(TASK GOAL) Present every line of the entries below as a numbered list, leaving out the blank lines.

[begin DATA FOR THIS TASK]

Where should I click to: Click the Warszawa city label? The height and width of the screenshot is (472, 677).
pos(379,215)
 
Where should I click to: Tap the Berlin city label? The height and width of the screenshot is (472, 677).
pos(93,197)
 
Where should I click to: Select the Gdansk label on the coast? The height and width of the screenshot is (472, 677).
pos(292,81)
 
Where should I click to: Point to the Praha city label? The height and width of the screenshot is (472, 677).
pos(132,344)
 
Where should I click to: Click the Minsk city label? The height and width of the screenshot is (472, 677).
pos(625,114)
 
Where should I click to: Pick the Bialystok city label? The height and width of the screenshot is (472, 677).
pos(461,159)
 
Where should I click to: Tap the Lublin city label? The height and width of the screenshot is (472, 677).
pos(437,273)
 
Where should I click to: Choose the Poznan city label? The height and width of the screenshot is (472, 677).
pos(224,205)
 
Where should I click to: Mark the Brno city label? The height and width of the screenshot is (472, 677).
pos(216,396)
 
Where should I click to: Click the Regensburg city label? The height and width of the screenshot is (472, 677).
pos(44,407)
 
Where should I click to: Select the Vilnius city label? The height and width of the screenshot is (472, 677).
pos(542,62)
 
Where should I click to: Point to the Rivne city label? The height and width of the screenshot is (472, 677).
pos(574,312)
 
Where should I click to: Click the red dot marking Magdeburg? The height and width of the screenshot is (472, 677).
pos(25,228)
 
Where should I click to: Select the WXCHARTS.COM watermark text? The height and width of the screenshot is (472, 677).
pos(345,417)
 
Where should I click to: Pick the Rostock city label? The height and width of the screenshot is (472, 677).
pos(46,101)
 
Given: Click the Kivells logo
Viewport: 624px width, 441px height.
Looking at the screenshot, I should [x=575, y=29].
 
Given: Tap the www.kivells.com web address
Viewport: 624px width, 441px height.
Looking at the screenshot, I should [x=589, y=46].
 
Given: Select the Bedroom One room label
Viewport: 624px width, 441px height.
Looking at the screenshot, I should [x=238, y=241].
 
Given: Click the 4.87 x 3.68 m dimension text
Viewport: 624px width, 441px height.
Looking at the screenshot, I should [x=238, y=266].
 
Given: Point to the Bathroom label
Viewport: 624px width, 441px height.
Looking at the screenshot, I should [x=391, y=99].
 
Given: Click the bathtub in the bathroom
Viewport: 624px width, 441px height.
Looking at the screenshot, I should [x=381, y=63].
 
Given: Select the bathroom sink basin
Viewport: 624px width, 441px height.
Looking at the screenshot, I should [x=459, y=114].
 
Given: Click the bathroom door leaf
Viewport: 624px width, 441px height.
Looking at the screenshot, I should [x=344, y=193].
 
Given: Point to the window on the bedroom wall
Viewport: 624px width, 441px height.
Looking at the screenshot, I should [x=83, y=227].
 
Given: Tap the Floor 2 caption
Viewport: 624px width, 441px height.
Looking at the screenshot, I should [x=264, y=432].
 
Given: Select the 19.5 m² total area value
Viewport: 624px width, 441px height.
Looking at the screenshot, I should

[end DATA FOR THIS TASK]

(EXERCISE ANSWER)
1. Where should I click to: Click the Warszawa city label? The height and width of the screenshot is (472, 677).
2. pos(379,215)
3. Where should I click to: Tap the Berlin city label? The height and width of the screenshot is (472, 677).
4. pos(93,197)
5. Where should I click to: Select the Gdansk label on the coast? The height and width of the screenshot is (472, 677).
6. pos(292,81)
7. Where should I click to: Point to the Praha city label? The height and width of the screenshot is (472, 677).
8. pos(132,344)
9. Where should I click to: Click the Minsk city label? The height and width of the screenshot is (472, 677).
10. pos(625,114)
11. Where should I click to: Pick the Bialystok city label? The height and width of the screenshot is (472, 677).
12. pos(461,159)
13. Where should I click to: Tap the Lublin city label? The height and width of the screenshot is (472, 677).
14. pos(437,273)
15. Where should I click to: Choose the Poznan city label? The height and width of the screenshot is (472, 677).
16. pos(224,205)
17. Where should I click to: Mark the Brno city label? The height and width of the screenshot is (472, 677).
18. pos(216,396)
19. Where should I click to: Click the Regensburg city label? The height and width of the screenshot is (472, 677).
20. pos(44,407)
21. Where should I click to: Select the Vilnius city label? The height and width of the screenshot is (472, 677).
22. pos(542,62)
23. Where should I click to: Point to the Rivne city label? The height and width of the screenshot is (472, 677).
24. pos(574,312)
25. Where should I click to: Click the red dot marking Magdeburg? The height and width of the screenshot is (472, 677).
26. pos(25,228)
27. Where should I click to: Select the WXCHARTS.COM watermark text? The height and width of the screenshot is (472, 677).
28. pos(345,417)
29. Where should I click to: Pick the Rostock city label? The height and width of the screenshot is (472, 677).
30. pos(46,101)
31. Given: Click the Kivells logo
32. Viewport: 624px width, 441px height.
33. Looking at the screenshot, I should [x=575, y=29].
34. Given: Tap the www.kivells.com web address
35. Viewport: 624px width, 441px height.
36. Looking at the screenshot, I should [x=589, y=46].
37. Given: Select the Bedroom One room label
38. Viewport: 624px width, 441px height.
39. Looking at the screenshot, I should [x=238, y=241].
40. Given: Click the 4.87 x 3.68 m dimension text
41. Viewport: 624px width, 441px height.
42. Looking at the screenshot, I should [x=238, y=266].
43. Given: Point to the Bathroom label
44. Viewport: 624px width, 441px height.
45. Looking at the screenshot, I should [x=391, y=99].
46. Given: Click the bathtub in the bathroom
47. Viewport: 624px width, 441px height.
48. Looking at the screenshot, I should [x=381, y=63].
49. Given: Select the bathroom sink basin
50. Viewport: 624px width, 441px height.
51. Looking at the screenshot, I should [x=459, y=114].
52. Given: Click the bathroom door leaf
53. Viewport: 624px width, 441px height.
54. Looking at the screenshot, I should [x=344, y=193].
55. Given: Point to the window on the bedroom wall
56. Viewport: 624px width, 441px height.
57. Looking at the screenshot, I should [x=83, y=227].
58. Given: Tap the Floor 2 caption
59. Viewport: 624px width, 441px height.
60. Looking at the screenshot, I should [x=264, y=432].
61. Given: Select the 19.5 m² total area value
62. Viewport: 624px width, 441px height.
63. Looking at the screenshot, I should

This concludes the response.